Imagine if, in the wake of the shocking murder of a woman Police went door to door in the area telling men that they could only go out in pairs, telling them that we know that one of you is murdering women, but we don’t know who.
It would be utterly absurd, wouldn’t it? And the outrage in the Daily Mail would probably melt the polar ice caps in seconds.
After Sabina Nessa was killed last year, Police went round telling women in Camden not to go out alone. Why should women constantly have our lives restricted because of the behaviour of men?
At the Edinburgh Book Festival, Everyday Sexism founder Laura Bates challenged us to think creatively about how we can get rid of the injustices faced by women.
She was talking about her book Fix the System, not the women, in which she highlights how society’s structures reinforce each other in failing to recognise and tackle that unfairness.
It tends to be the pretty, white, middle class women who hit the headlines, but, as Laura pointed out, a woman is murdered every three days in this country. We don’t hear about them. If we did, it would be impossible to ignore the pattern of behaviour and institutional bias that puts them in danger.
Apparently the top Google search about Sabina Nessa’s murder was “what was she wearing?” As a society, Laura said, we are prepared to believe that murders and rapes are isolated incidents, which happen because of something some silly woman did wrong, whether it was her attire, the amount she had to drink or who else she had ever consented to have sex with and in what circumstances.
The media reinforce these attitudes, leading to a situation where a third of jurors believe that if a woman was drunk, she was complicit in her own rape. This environment is not conducive to bringing perpetrators to justice.
She looked at the language often used when reporting about rape:
We don’t see discussions of theft described as non-consensual borrowing yet they call rape non=consensual sex.
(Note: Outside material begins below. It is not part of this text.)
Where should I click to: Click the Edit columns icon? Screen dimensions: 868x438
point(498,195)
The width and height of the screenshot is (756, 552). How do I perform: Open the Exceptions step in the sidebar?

Nobody would say to a victim of arson that because they went to s bonfire party 3 years ago they maybe they secretly enjoyed a good fire.
And then there’s the fear kicked up by the media that good men are losing their jobs because of false allegations of sexual assault. That fear, Laura said, is completely unfounded. A man is 230 times more likely to be raped himself than to be falsely accused of sexual assault.
She talked about how the Metropolitan Police were so quick to dismiss the murderer of Sarah Everard, at that time a serving officer, as one bad apple. However, we know of the awful culture of misogyny throughout its ranks.
We therefore have media, law enforcement and justice systems all stacked against women, so you turn to politics to help and find a chronic under-representation of women in positions of power and a disproportionate number of men accused of sexual misbehaviour.